> _INSTRUCTIONS FOR THE TASK_: Substitute "menu" for "dropdown" in the material below and give it back with nothing else changed. Leave the pictures out.

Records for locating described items
──────
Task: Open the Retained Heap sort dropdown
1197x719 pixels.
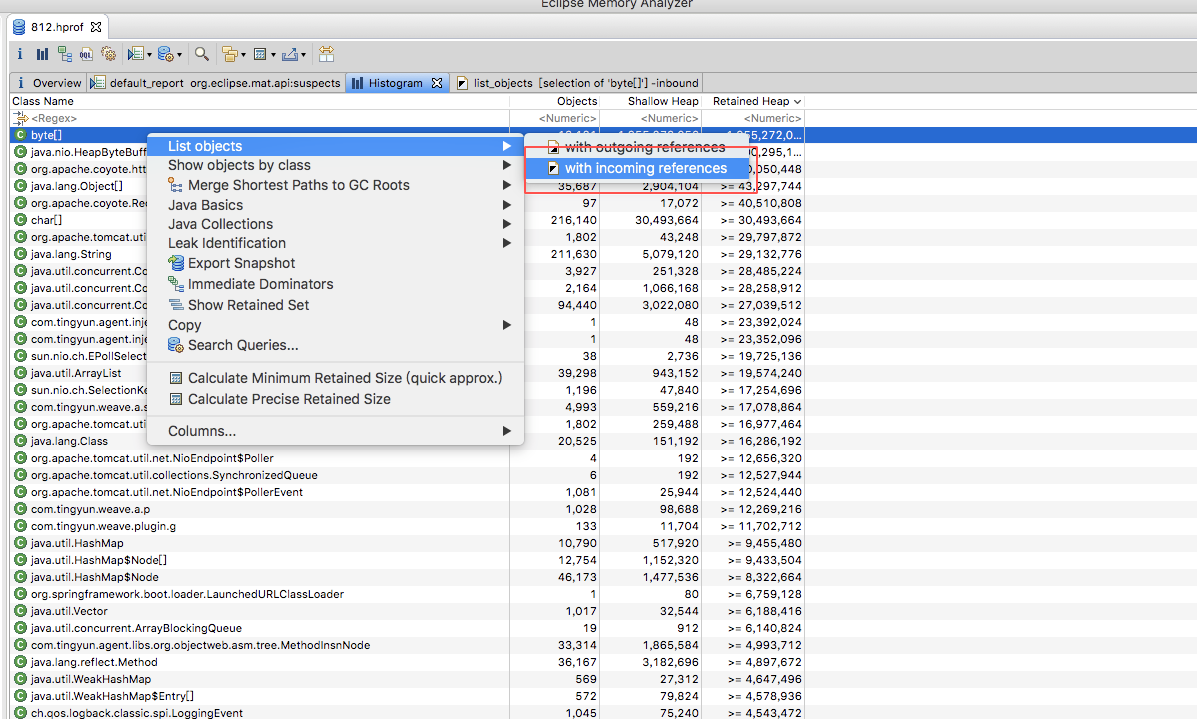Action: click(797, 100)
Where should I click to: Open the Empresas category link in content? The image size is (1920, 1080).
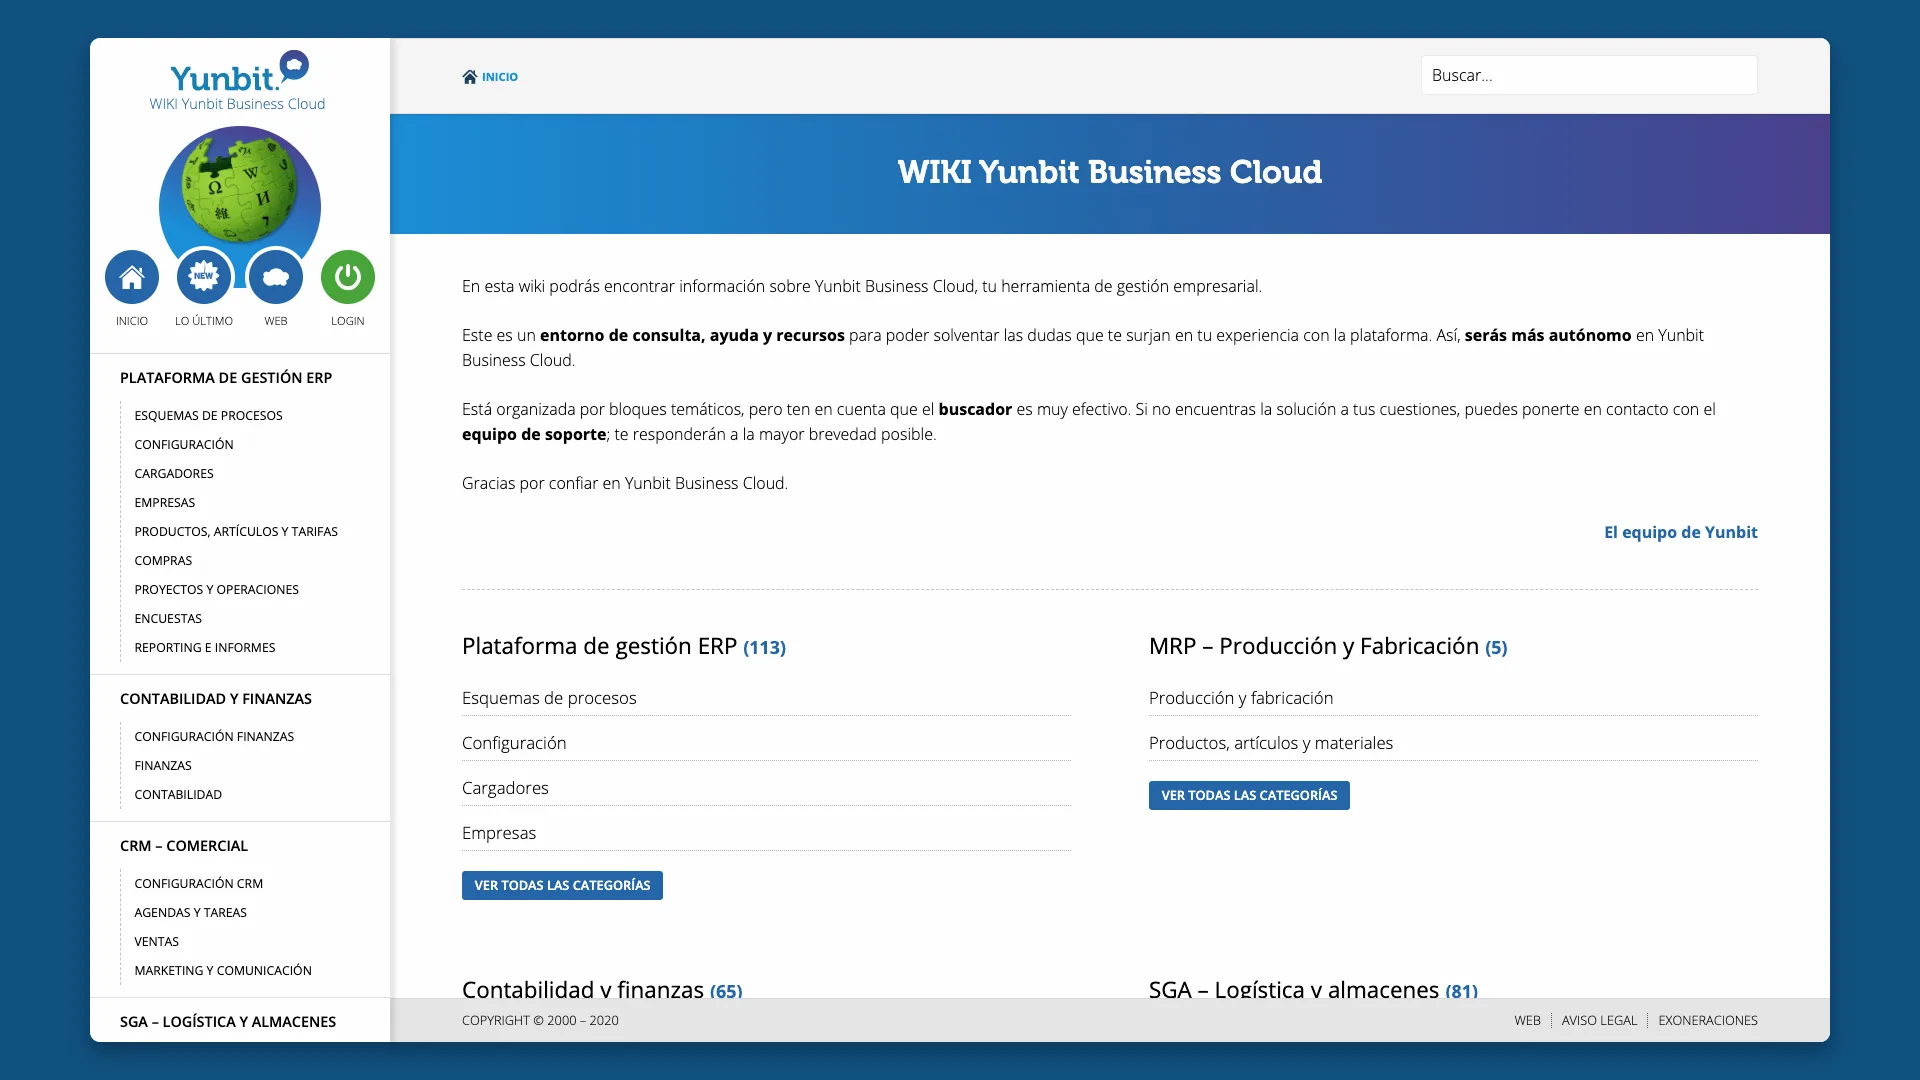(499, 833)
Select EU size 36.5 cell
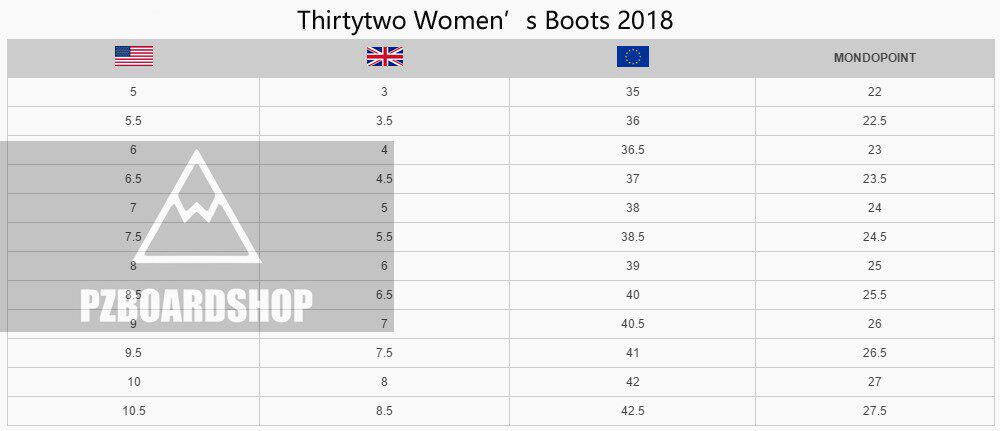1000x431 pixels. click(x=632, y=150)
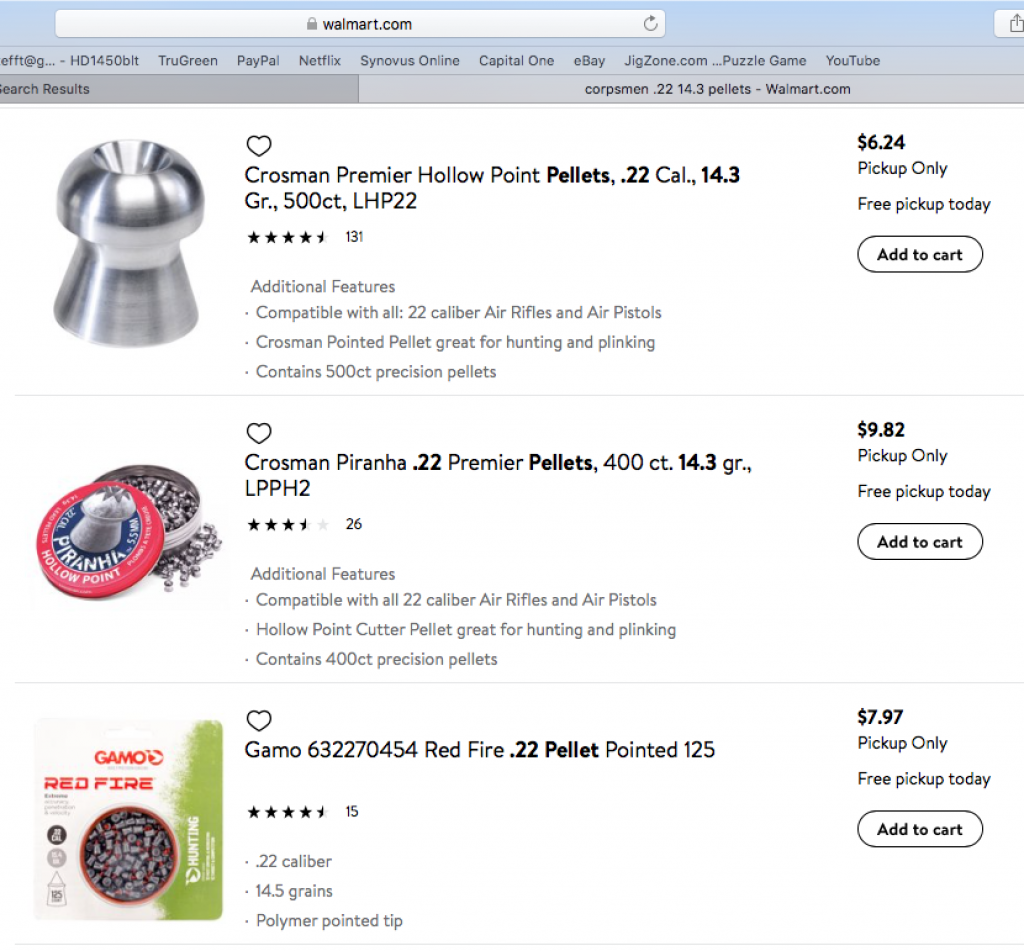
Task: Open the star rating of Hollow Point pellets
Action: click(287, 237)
──────
> _FULL SOLUTION_:
Task: Open the Retained Heap sort menu
1197x719 pixels.
Action: click(797, 100)
Where should I click to: Open the Empresas category link in content? The image size is (1920, 1080).
(499, 833)
Select EU size 36.5 cell
1000x431 pixels. click(x=632, y=150)
Task: Open the star rating of Hollow Point pellets
Action: click(287, 237)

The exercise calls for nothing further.